Studio album by Xscape
- Released: October 12, 1993
- Recorded: 1992–1993
- Genres: R&B; pop;
- Length: 35:44
- Labels: So So Def; Columbia;
- Producers: Jermaine Dupri; Manuel Seal, Jr.; Organized Noize;

Xscape chronology
|  | Hummin' Comin' at 'Cha (1993) | Off the Hook (1995) |

Singles from Hummin' Comin' at 'Cha
- "Just Kickin' It" Released: August 17, 1993; "Understanding" Released: December 21, 1993; "Love on My Mind" Released: January 6, 1994; "Tonight" Released: April 11, 1994;

= Hummin' Comin' at 'Cha =

Hummin' Comin' at 'Cha is the debut studio album by American R&B group Xscape. Released on October 12, 1993, by So So Def Recordings (as the label's inaugural release) and Columbia Records, the album produced the singles "Just Kickin' It", "Understanding", "Love on My Mind" and “Tonight”, and peaked at number 17 on the Billboard 200 and number 3 on the U.S. Billboard Top R&B/Hip-Hop albums chart, becoming certified platinum by the RIAA with sales over one million copies sold.

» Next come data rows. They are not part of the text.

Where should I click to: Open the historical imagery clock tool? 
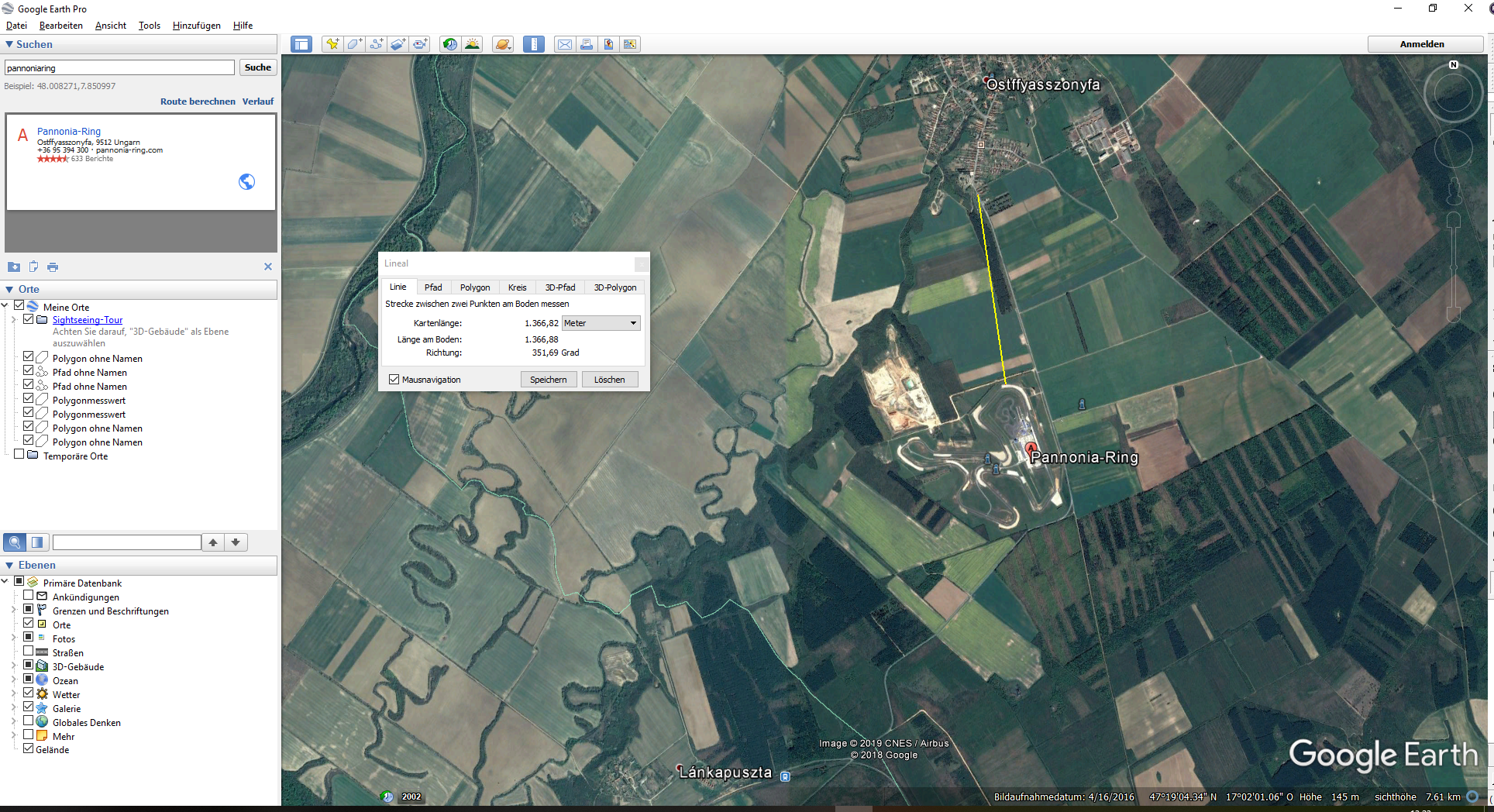450,44
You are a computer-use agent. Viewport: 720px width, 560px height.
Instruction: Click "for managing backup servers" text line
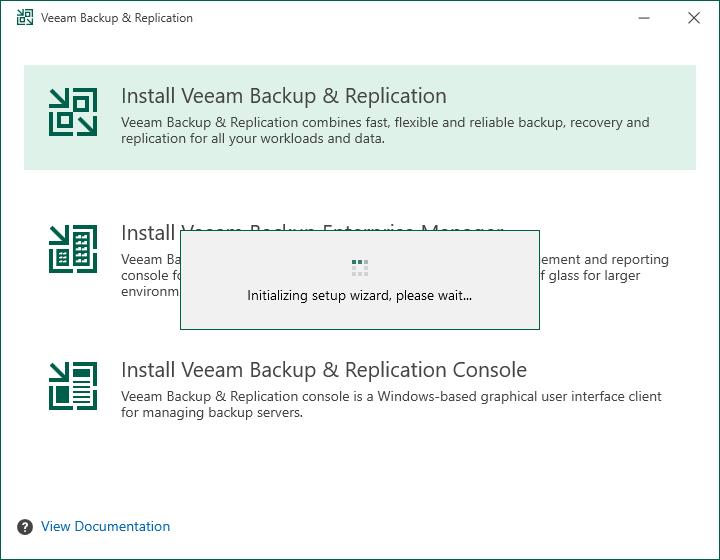[x=211, y=412]
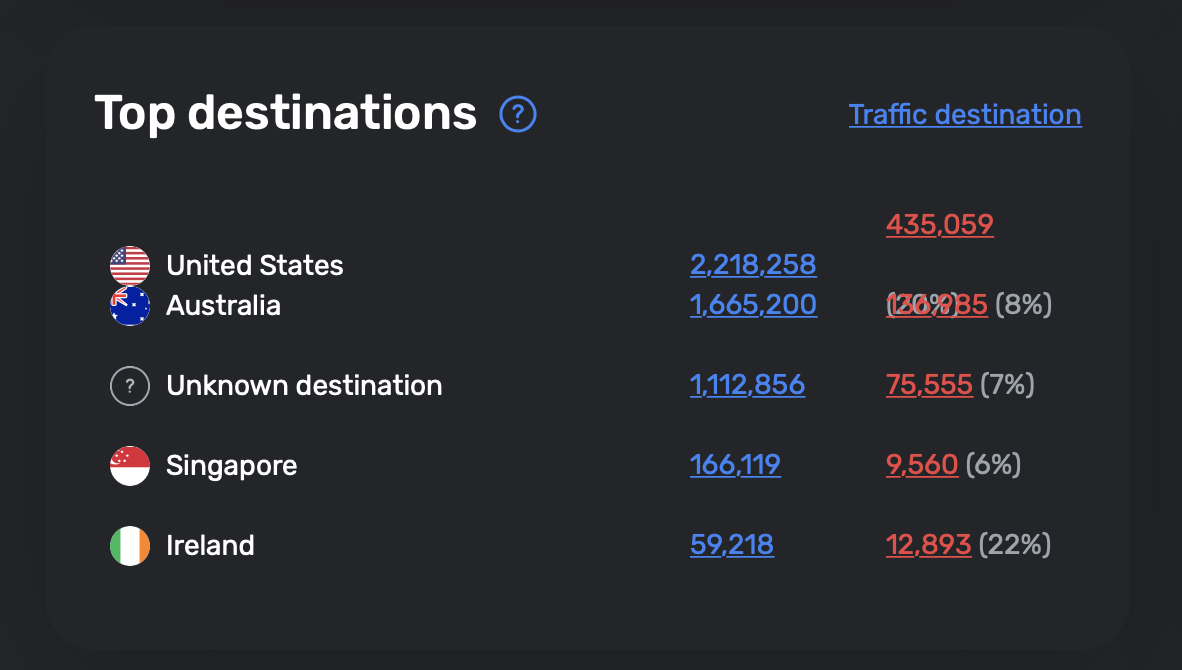The width and height of the screenshot is (1182, 670).
Task: Open the Traffic destination link
Action: pos(964,115)
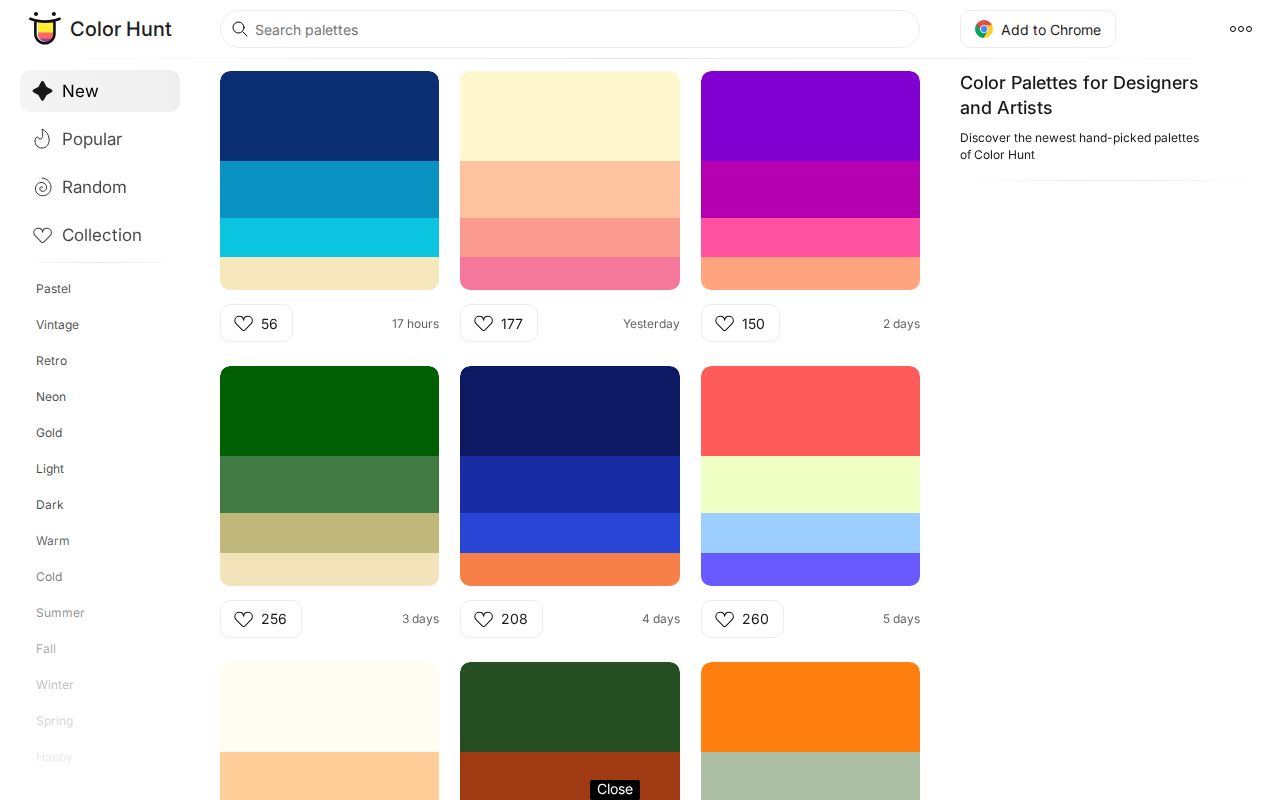Screen dimensions: 1280x800
Task: Click the top navy stripe of the first palette
Action: coord(329,116)
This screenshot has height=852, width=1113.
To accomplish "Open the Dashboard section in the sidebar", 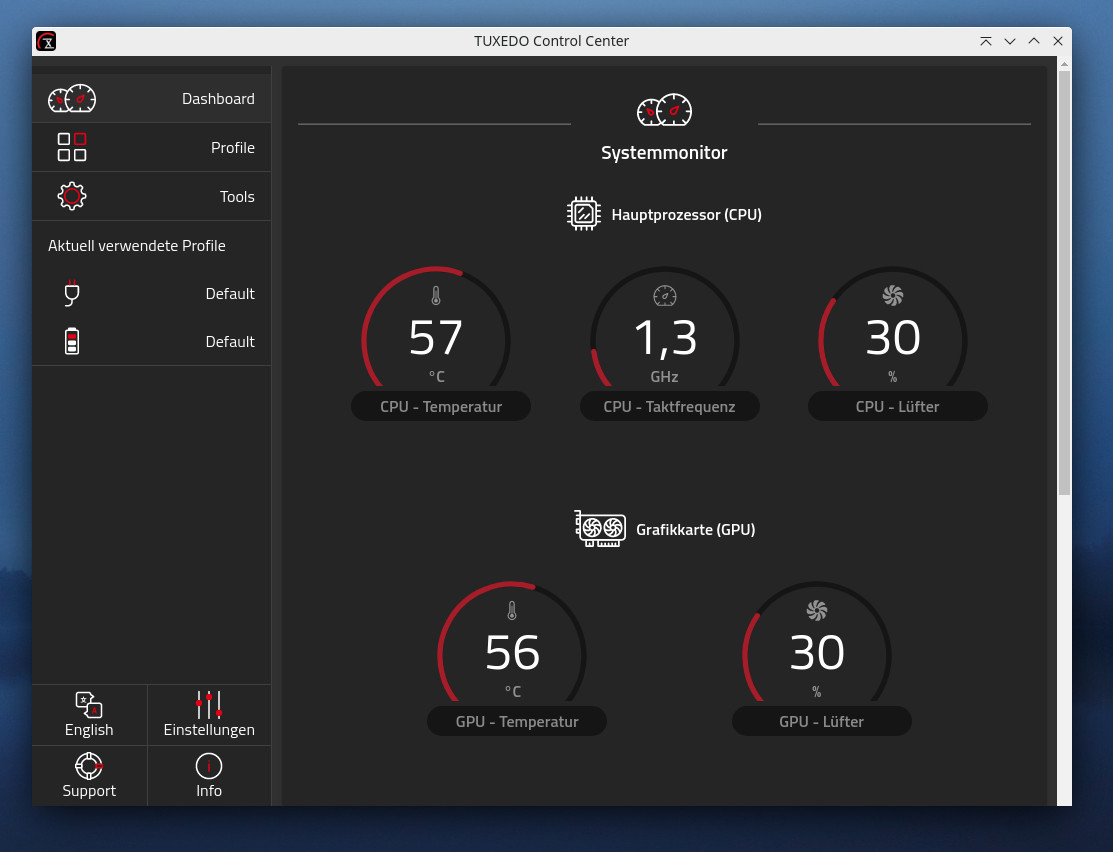I will [x=151, y=98].
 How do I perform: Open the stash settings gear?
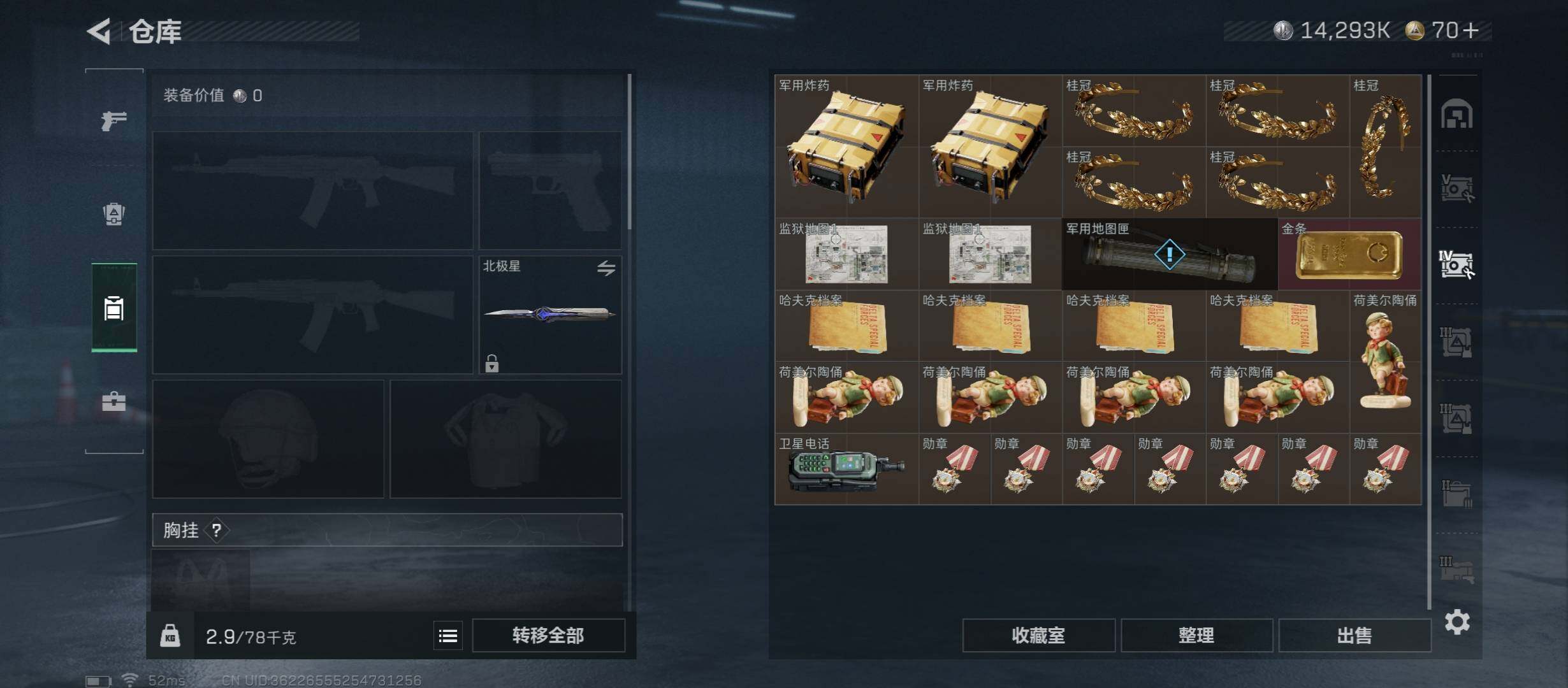click(1457, 622)
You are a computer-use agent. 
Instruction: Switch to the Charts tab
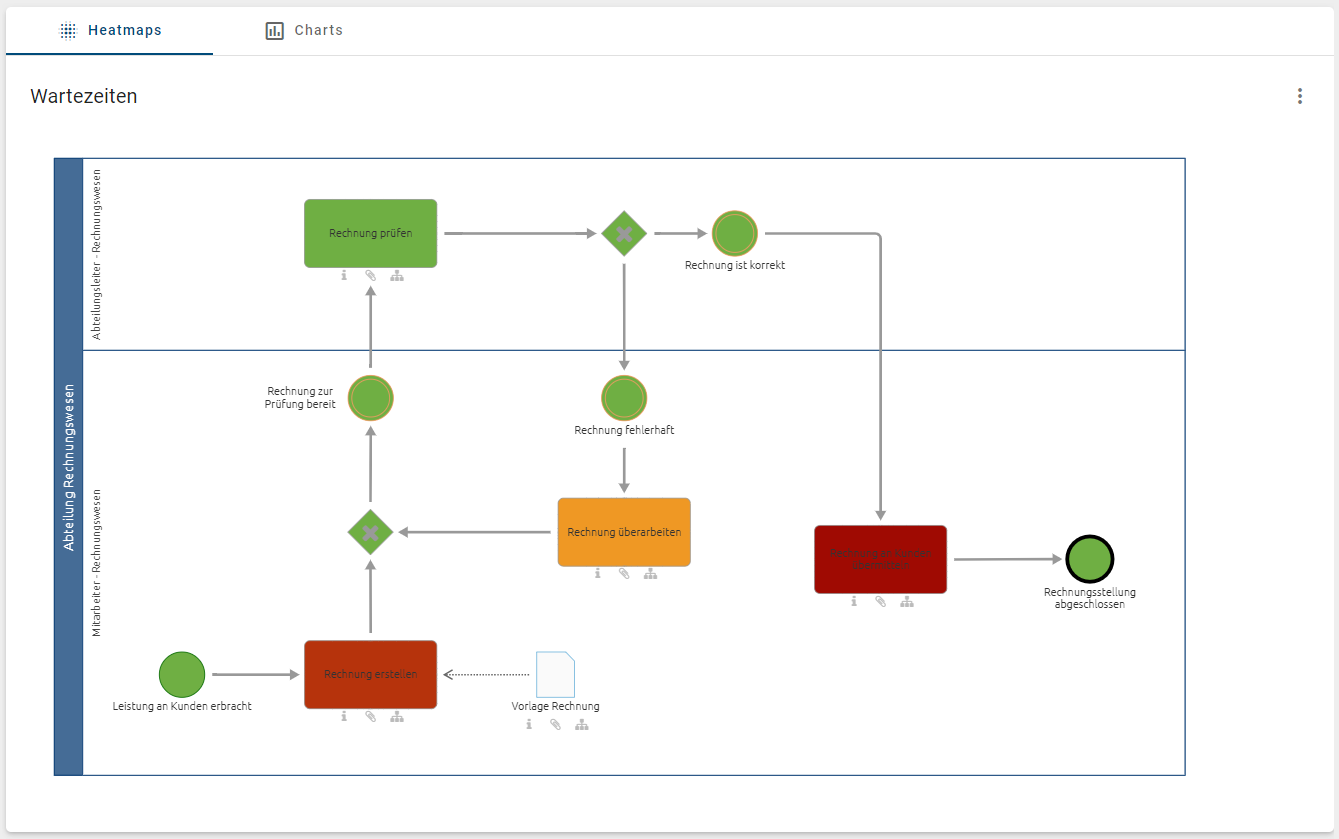click(304, 31)
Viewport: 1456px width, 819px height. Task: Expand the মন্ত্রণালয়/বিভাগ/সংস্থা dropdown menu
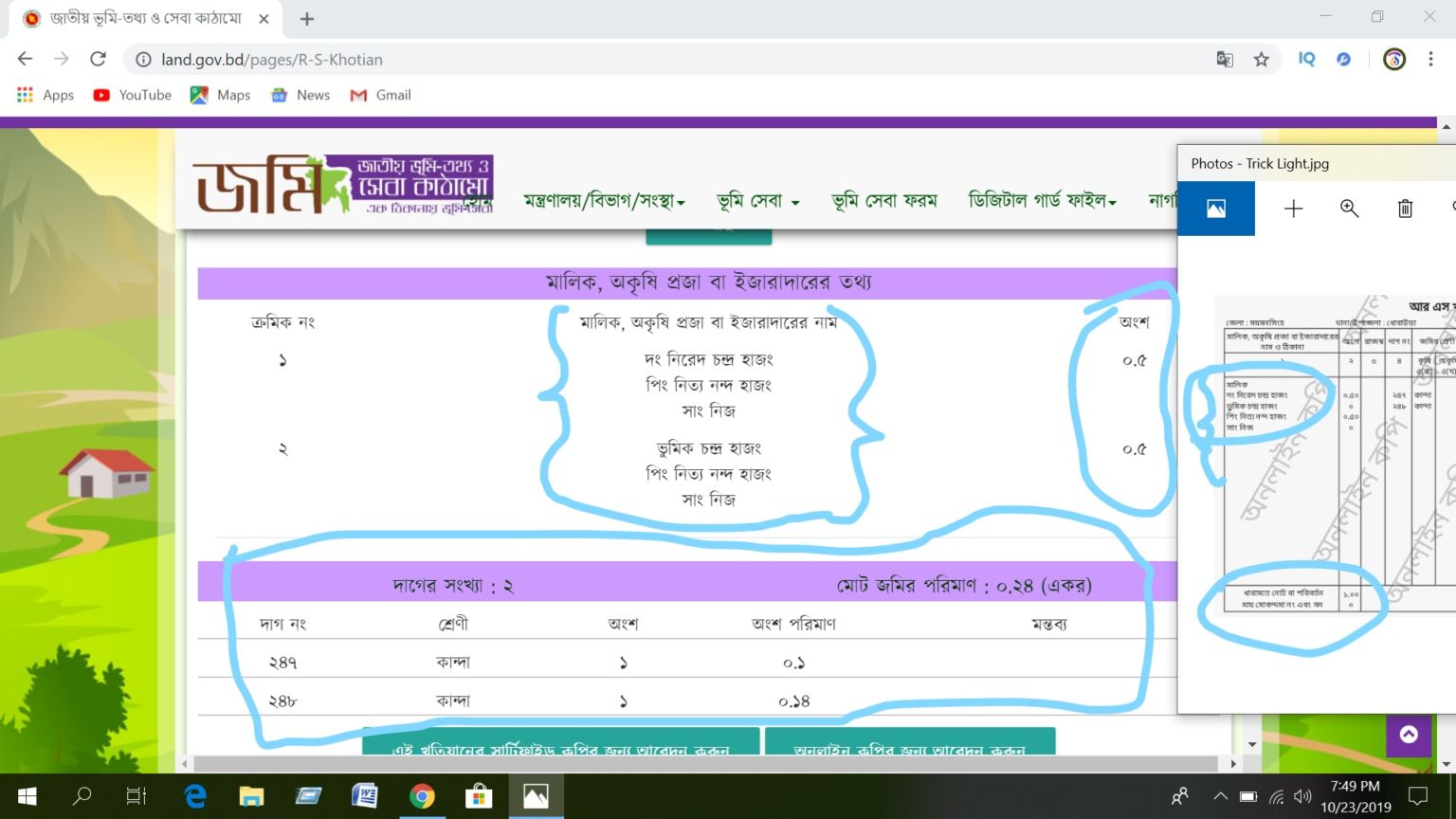point(604,201)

In a January 2022 interview with Rory & Mal, Jermaine Dupri described meeting Manuel Seal, Jr. in Lennox Square Mall in Atlanta, Georgia. After a conversation about music and their respective careers, Dupri invited Seal, Jr. to his home and they completed Hummin' Comin' at 'Cha in one week. Dupri reiterated this story in an April 2025 interview on the R&B Money Podcast (hosted by singer Tank), where he mentioned the album was completed in two weeks.

==Critical reception==

The Baltimore Sun noted that "the melodies [Dupri] hands this harmonizing foursome are strong enough to leave any listener humming along, but he's also smart enough to leave room for rap and showy solo passages." The Philadelphia Daily News opined that "the production has an ultra-light feel, verging on the cheap 'n' cheesy."

Professional ratings
Review scores
| Source | Rating |
| AllMusic | Star Half star |
| Philadelphia Daily News | Star Half star |
| The Village Voice | C |

== Track listing ==

| # | Title | Length | Lead vocals | Writer(s) |
|---|---|---|---|---|
| 1. | "Hummin Comin’ at Cha (Intro)" | 1:12 | Xscape | Jermaine Dupri |
| 2. | "Just Kickin' It" | 3:24 | Kandi (adlibs: Latocha) | Dupri, Seal |
| 3. | "Pumpin’" | 3:59 | Kandi (guest vocals: JD) | Dupri |
| 4. | "Let Me Know" | 3:40 | Xscape | Bell, Dupri, Seal |
| 5. | "Understanding" | 5:41 | Xscape | Seal |
| 6. | "W.S.S Deez Nuts" | 0:44 | JD | Weather |
| 7. | "With You" | 4:04 | Kandi/Tiny/LaTocha | Bennett, Etheridge, Organized Noize |
| 8. | "Is My Living in Vain" | 2:48 | Xscape | Elbernita "Twinkie" Clark |
| 9. | "Love on My Mind" | 3:48 | LaTocha & Tamika | Dupri, Seal |
| 10. | "Tonight" | 4:04 | Xscape | Bennett, Etheridge, Organized Noize |
| 11. | "Just Kickin’ It (Remix)" | 3:32 | Kandi (adlibs: Latocha) | Dupri, Seal |

==Credits and personnel==

===Musicians===
- LaMarquis Mark Jefferson - bass, guitar
- Jermaine Dupri - piano
- Jermaine Dupri, Francesca Restrepo - art direction
- McKinley Horton - keyboard, product
- Kevin Lively, Phil Tan - engineer
- Bernie Grundman, Joe Nicolo, Phil Nicolo, Howie Weinberg - mastering
- Jermaine Dupri, Phil Tan - mixing

===Production===
- Vocal assistance: Dionne Farris
- Executive Producer: Jermaine Dupri, M 2 Da T 2 Da M

==Charts==

===Weekly charts===

| Chart (1993) | Peak position |
|---|---|
| US Billboard 200 | 17 |
| US Top R&B/Hip-Hop Albums (Billboard) | 3 |

===Year-end charts===

| Chart (1993) | Position |
|---|---|
| US Top R&B/Hip-Hop Albums (Billboard) | 69 |
| Chart (1994) | Position |
| US Billboard 200 | 78 |
| US Top R&B/Hip-Hop Albums (Billboard) | 20 |

==Certifications==

| Region | Certification | Certified units/sales |
| United States (RIAA) | Platinum | 1,000,000^{^} |
^{^} Shipments figures based on certification alone.